• **BRIEF**
Rewrite the entries from the line with "Task: Open the Ansicht menu" to the line with "Action: [202, 15]", requests included, offsetting every coordinate in the answers by 52. Leave the pictures out of your answer.

• **INPUT RECORDS**
## START
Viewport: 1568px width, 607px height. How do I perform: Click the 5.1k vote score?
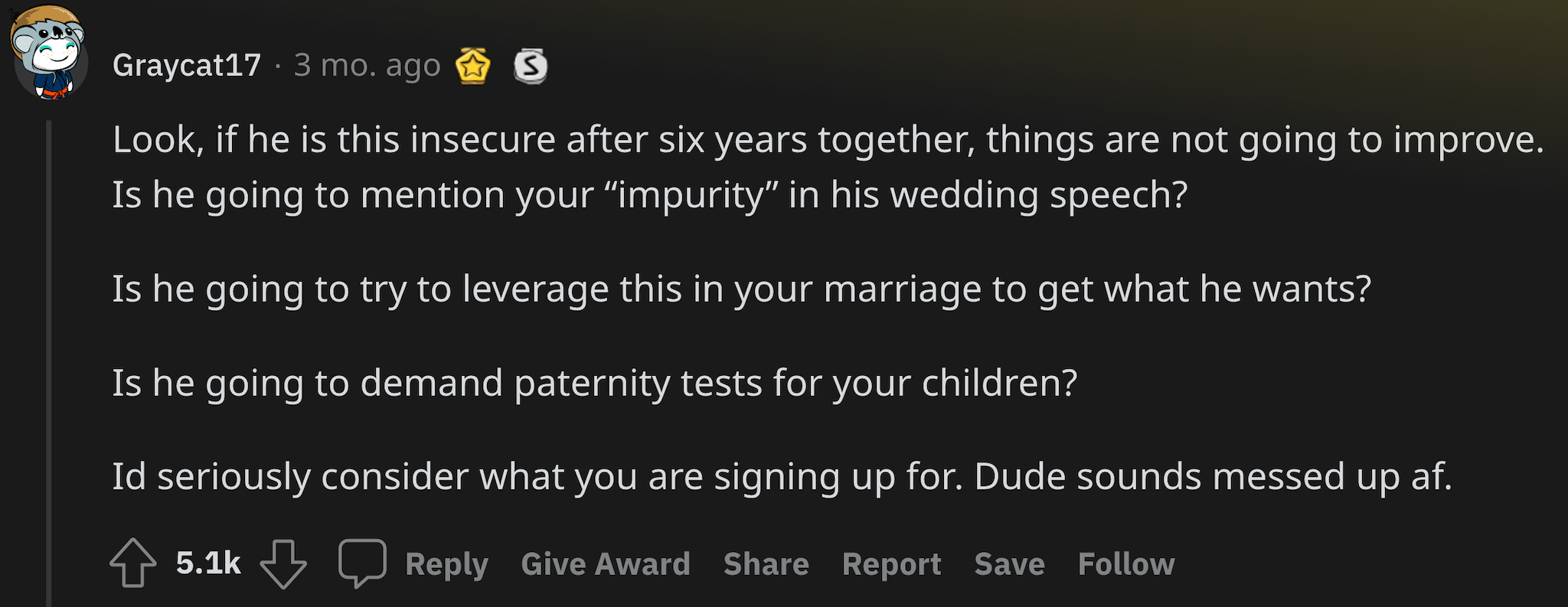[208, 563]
## END
## START
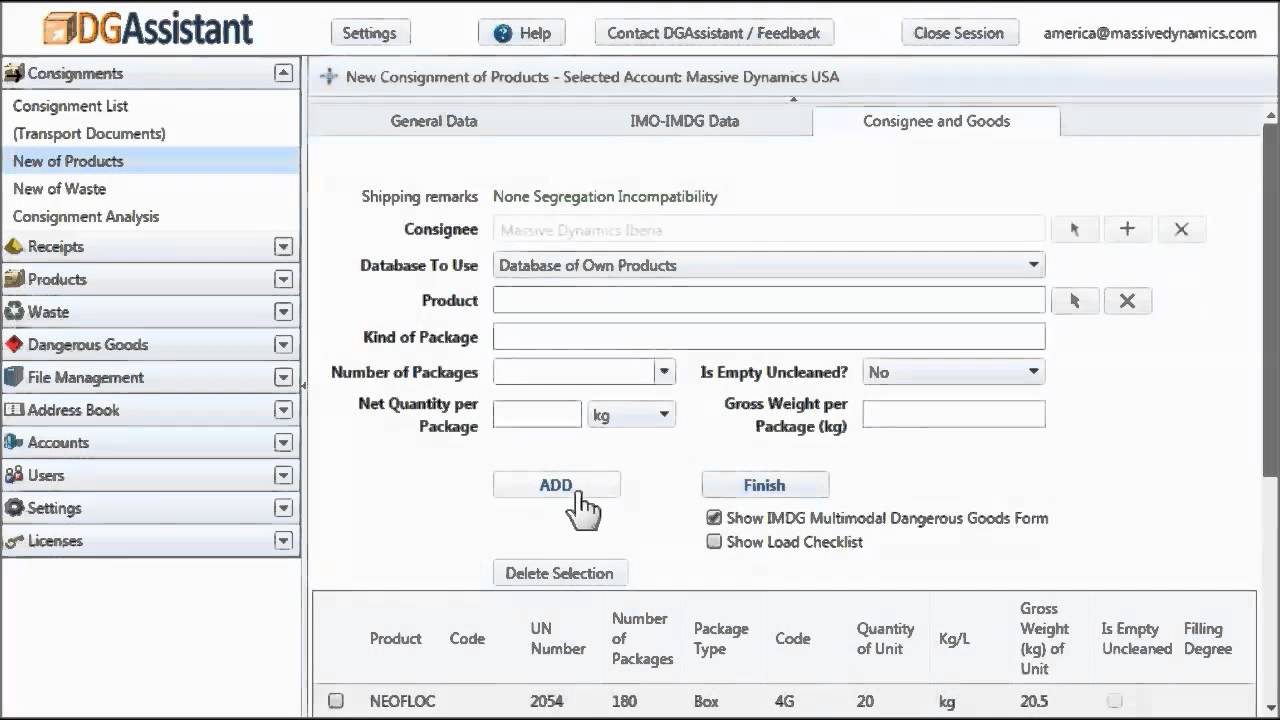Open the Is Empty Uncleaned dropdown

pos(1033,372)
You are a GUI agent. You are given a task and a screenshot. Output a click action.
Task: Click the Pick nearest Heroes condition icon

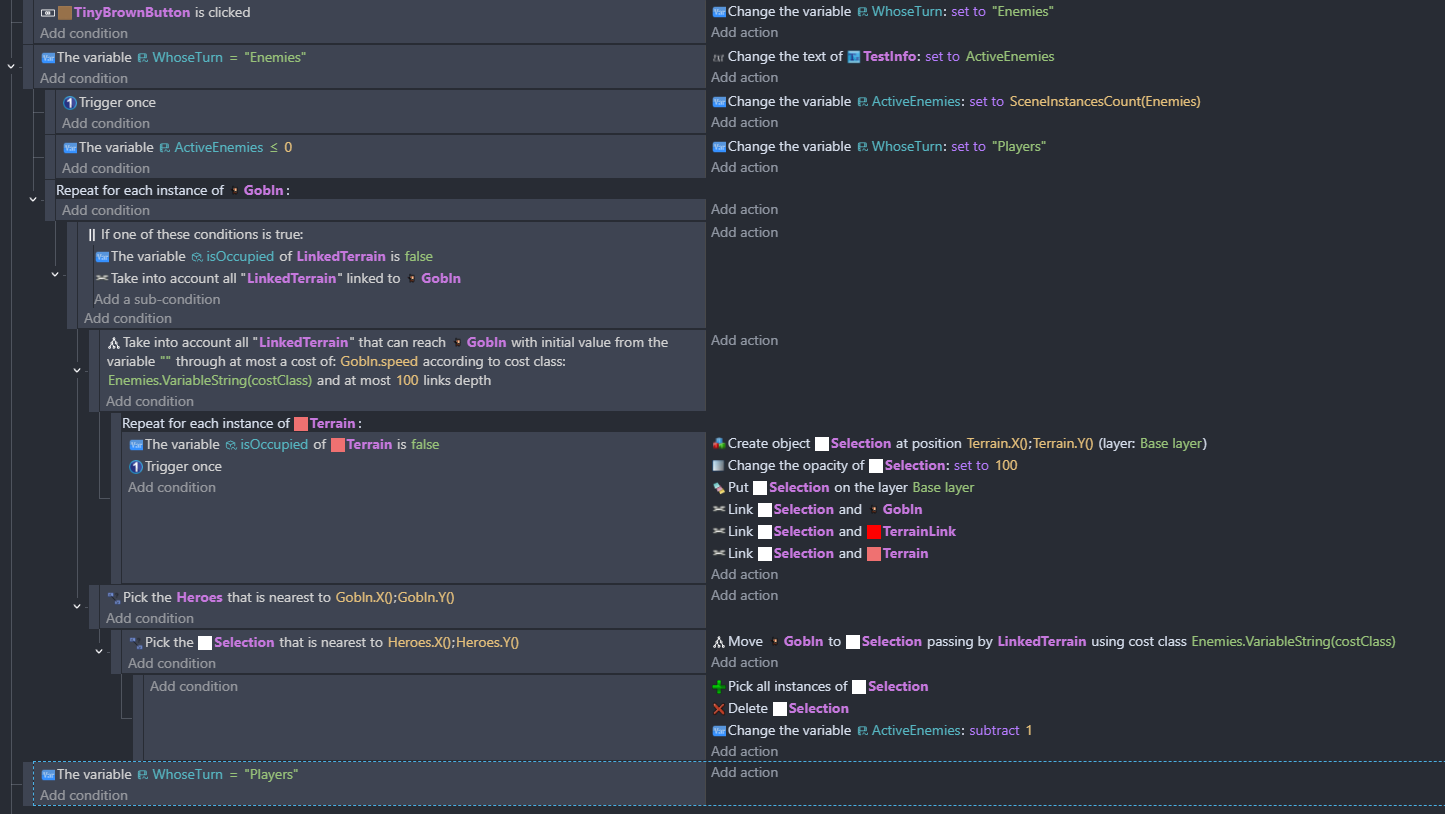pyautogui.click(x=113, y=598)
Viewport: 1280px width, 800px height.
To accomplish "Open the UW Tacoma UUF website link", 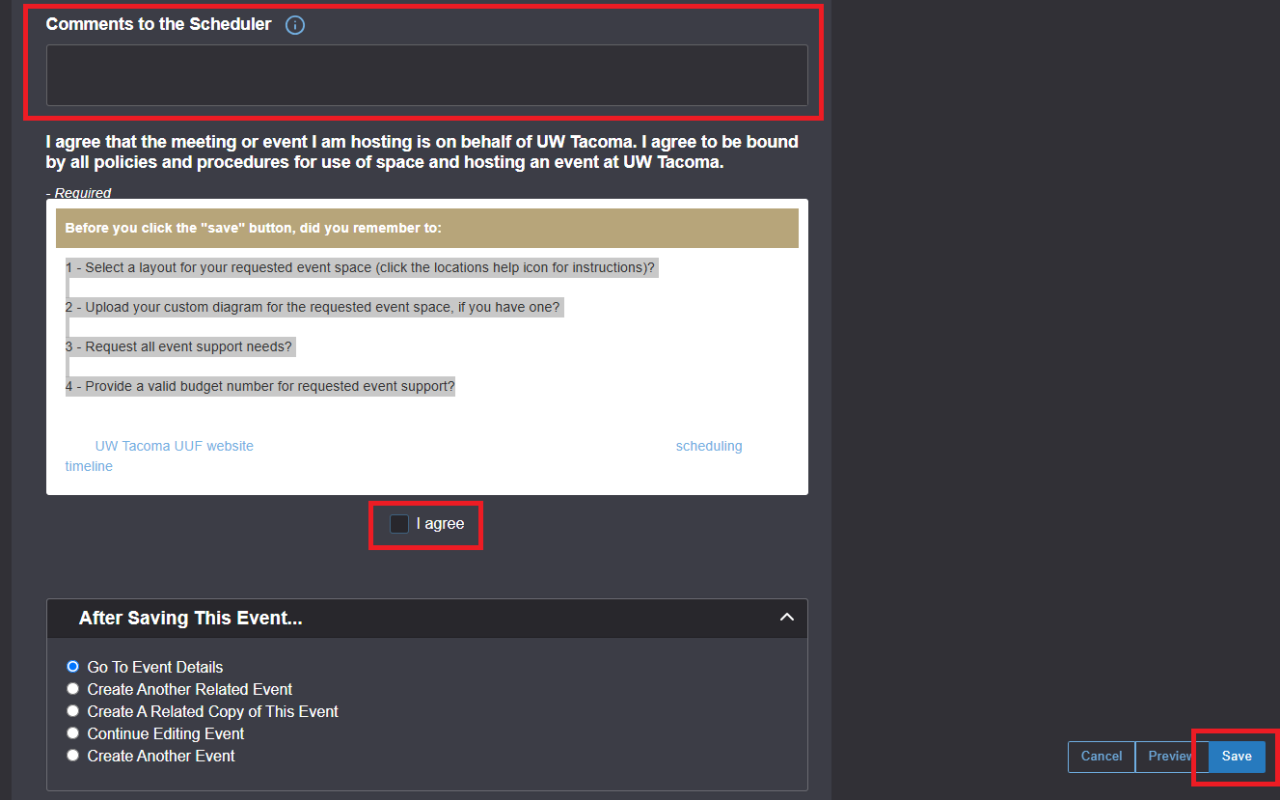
## END
## START
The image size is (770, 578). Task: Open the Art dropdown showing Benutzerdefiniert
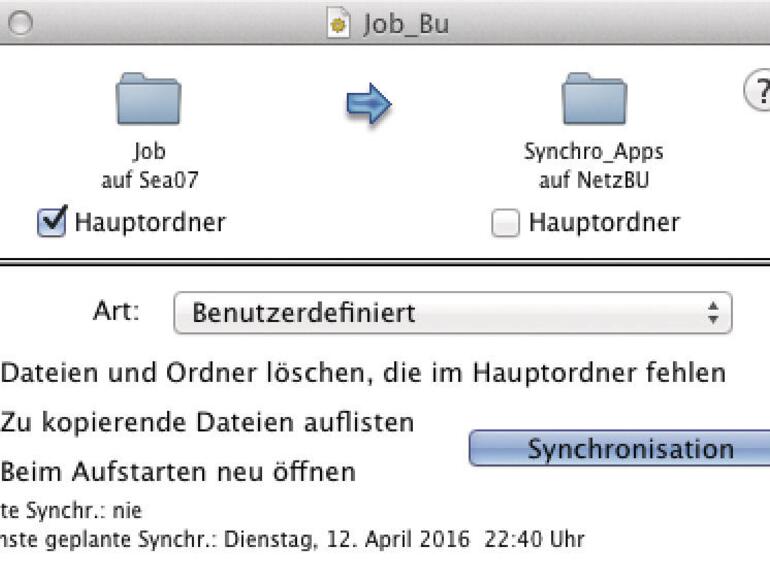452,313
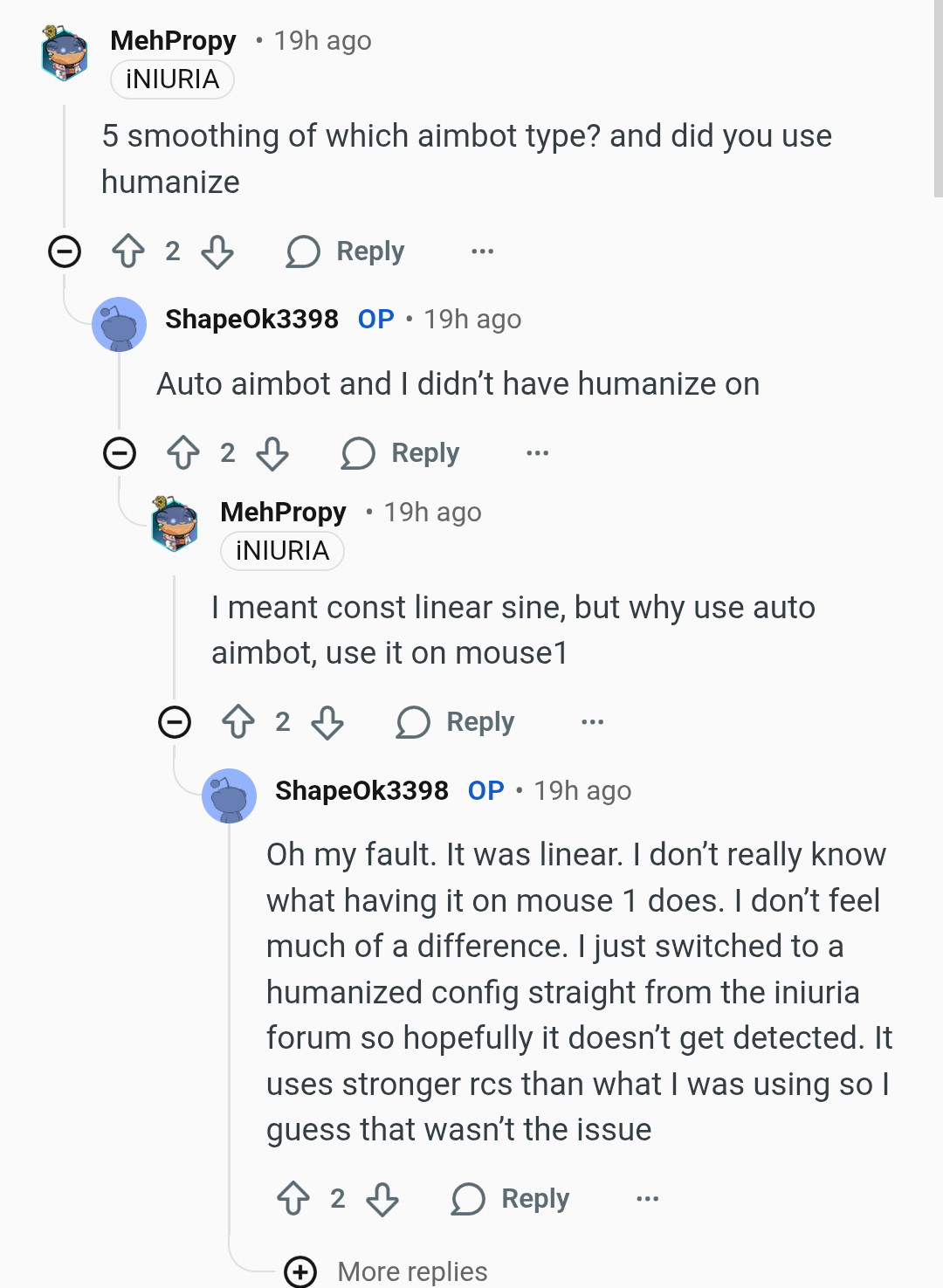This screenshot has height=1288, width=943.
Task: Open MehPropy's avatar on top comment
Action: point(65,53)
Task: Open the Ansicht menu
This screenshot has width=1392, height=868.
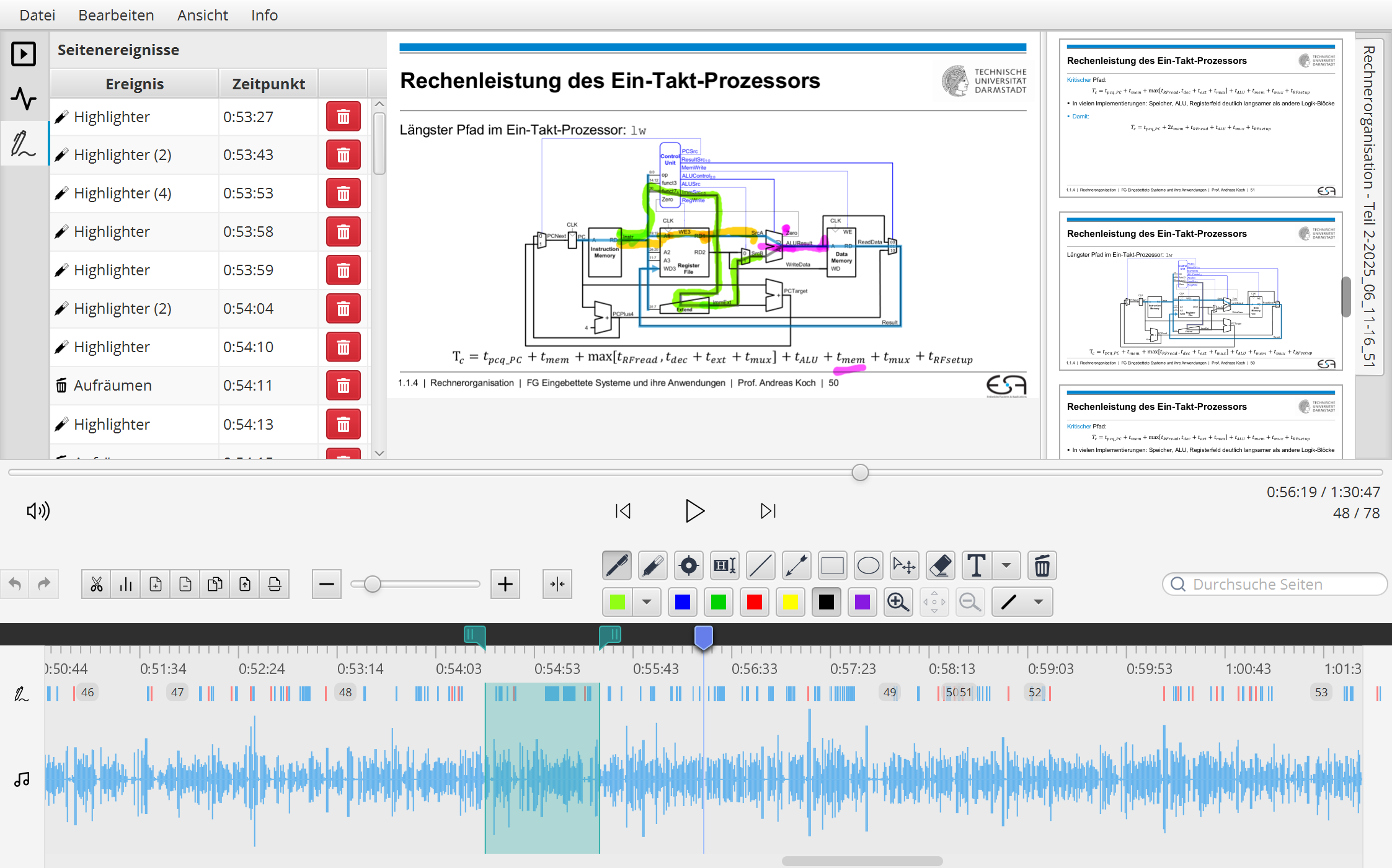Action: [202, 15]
## END
• **TASK RESULT**
Task: Open the Ansicht menu
This screenshot has width=1392, height=868.
Action: [254, 67]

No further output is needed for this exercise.